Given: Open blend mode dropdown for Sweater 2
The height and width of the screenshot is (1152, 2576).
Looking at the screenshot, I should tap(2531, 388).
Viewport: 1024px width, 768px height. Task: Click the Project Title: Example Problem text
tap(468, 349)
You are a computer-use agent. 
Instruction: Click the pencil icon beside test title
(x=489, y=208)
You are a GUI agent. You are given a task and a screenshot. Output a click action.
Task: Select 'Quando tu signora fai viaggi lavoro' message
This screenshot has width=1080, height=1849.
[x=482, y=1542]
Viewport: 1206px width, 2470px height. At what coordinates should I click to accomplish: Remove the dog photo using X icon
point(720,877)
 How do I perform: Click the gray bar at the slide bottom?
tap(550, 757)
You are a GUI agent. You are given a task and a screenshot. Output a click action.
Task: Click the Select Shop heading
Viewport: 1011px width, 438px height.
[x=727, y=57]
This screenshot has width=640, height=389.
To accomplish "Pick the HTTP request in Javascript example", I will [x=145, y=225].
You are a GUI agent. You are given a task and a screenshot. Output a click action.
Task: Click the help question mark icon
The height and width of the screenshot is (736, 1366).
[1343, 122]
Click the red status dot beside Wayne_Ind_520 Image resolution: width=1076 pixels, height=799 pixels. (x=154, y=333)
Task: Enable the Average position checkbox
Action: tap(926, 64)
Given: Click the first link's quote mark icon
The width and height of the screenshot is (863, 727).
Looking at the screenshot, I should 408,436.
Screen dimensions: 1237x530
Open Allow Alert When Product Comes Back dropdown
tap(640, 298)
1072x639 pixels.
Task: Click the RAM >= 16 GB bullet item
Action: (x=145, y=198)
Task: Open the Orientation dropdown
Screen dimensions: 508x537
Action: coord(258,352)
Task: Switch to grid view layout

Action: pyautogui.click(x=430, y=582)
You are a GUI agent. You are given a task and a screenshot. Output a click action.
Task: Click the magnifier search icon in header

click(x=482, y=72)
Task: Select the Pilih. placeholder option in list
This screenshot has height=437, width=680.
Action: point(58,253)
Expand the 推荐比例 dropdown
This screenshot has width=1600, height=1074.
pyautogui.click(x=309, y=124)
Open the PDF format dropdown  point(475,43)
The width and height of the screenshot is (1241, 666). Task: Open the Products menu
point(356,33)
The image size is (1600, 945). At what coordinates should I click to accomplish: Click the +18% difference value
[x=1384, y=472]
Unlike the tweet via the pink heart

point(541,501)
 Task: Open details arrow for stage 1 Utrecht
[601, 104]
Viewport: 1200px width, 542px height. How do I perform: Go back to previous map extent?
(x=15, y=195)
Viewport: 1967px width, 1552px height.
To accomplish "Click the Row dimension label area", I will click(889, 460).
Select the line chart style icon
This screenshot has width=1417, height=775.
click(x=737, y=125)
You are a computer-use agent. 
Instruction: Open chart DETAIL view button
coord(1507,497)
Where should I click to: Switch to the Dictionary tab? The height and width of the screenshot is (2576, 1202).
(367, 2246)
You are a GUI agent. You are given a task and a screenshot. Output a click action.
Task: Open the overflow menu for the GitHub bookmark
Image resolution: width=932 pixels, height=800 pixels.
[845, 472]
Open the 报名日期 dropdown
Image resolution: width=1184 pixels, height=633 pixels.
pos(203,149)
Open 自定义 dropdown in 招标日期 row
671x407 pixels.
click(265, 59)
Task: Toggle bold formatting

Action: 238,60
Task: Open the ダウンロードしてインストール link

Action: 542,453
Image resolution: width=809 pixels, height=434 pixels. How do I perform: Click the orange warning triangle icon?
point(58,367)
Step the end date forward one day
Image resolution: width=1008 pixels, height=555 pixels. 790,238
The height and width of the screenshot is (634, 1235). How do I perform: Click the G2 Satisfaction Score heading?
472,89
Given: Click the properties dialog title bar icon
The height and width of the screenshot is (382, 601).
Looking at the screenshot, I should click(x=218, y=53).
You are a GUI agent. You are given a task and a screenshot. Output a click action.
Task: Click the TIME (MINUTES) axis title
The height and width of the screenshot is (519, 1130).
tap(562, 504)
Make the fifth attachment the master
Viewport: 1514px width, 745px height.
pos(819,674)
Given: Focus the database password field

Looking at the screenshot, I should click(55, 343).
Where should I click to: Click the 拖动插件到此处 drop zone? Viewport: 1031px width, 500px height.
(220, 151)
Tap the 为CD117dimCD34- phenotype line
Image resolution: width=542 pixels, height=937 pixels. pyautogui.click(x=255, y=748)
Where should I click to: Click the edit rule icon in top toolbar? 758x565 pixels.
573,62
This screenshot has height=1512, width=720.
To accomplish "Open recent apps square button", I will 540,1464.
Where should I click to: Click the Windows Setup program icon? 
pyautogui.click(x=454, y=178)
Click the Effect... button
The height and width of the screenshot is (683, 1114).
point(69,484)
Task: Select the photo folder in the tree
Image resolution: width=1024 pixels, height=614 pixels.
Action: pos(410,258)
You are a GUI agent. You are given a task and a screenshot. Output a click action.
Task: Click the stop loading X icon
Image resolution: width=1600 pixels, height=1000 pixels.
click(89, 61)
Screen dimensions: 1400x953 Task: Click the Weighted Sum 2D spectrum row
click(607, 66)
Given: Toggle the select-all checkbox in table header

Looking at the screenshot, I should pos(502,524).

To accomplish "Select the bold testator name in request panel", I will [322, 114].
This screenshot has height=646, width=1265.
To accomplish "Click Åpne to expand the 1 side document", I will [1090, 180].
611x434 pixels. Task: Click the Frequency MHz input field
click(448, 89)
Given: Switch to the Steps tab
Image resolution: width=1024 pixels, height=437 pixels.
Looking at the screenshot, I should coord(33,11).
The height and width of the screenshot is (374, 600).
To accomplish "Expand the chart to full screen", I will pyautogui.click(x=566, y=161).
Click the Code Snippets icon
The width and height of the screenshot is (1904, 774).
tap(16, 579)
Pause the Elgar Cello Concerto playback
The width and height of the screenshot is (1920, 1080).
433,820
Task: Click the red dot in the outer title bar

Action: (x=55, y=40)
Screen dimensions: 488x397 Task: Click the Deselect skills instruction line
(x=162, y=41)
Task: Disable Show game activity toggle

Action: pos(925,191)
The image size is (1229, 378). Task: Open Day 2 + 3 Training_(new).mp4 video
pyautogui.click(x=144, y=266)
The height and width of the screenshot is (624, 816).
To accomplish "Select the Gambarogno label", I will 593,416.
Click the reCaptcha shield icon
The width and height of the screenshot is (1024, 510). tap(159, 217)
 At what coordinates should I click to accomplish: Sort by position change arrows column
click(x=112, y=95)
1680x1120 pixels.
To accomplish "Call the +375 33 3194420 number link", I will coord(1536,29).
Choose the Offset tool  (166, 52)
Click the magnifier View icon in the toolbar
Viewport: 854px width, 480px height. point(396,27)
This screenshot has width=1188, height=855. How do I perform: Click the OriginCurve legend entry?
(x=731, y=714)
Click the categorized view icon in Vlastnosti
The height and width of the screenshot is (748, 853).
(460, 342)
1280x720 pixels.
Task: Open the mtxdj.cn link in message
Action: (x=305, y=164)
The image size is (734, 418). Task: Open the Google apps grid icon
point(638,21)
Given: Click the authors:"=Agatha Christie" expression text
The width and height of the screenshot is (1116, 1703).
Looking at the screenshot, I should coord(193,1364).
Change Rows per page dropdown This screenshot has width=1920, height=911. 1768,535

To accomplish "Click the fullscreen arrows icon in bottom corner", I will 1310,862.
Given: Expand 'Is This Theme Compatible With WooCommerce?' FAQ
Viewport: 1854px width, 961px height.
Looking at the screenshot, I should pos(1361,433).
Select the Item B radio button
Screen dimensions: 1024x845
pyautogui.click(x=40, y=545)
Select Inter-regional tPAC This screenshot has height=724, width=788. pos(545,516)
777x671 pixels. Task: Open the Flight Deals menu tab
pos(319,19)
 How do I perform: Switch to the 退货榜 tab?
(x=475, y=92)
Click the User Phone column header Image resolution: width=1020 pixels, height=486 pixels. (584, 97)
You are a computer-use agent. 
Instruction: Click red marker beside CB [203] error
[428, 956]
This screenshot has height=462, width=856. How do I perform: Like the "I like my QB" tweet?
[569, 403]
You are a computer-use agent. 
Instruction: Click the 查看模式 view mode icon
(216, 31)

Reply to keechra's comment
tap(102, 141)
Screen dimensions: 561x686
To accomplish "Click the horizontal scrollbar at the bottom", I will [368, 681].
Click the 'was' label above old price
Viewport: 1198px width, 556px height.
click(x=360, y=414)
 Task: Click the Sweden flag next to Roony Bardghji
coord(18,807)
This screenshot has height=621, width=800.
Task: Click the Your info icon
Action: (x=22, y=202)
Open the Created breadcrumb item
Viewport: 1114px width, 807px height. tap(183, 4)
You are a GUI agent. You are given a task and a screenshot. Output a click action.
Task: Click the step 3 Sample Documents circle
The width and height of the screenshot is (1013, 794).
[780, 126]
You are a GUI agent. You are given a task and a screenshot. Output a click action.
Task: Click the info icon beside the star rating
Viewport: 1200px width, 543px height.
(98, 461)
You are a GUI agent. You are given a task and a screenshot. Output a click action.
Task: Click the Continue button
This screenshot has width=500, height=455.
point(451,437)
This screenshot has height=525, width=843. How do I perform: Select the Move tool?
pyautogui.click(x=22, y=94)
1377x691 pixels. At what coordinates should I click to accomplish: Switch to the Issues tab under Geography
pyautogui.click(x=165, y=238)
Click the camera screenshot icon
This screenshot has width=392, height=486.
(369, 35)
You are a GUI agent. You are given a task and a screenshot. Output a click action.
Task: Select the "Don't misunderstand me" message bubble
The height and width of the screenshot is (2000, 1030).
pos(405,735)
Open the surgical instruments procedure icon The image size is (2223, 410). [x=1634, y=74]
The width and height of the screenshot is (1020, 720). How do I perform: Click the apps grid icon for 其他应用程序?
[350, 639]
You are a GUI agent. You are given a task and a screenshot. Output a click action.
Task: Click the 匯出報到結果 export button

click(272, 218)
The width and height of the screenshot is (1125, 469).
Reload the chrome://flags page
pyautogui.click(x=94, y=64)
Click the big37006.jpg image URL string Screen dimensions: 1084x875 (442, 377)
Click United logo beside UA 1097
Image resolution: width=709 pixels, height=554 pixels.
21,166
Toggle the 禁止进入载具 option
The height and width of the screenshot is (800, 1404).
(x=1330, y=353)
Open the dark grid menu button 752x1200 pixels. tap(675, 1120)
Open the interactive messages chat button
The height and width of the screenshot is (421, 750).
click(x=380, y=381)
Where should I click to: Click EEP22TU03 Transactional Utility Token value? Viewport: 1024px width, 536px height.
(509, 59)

◆ ◆ ◆

• _Task details_
Show the lines of the entries that include the string "label", copying each in full.

• _Answer for this exercise_
To accomplish "Click the Row dimension label area", I will click(889, 460).
To accomplish "Select the Gambarogno label", I will 593,416.
Click the 'was' label above old price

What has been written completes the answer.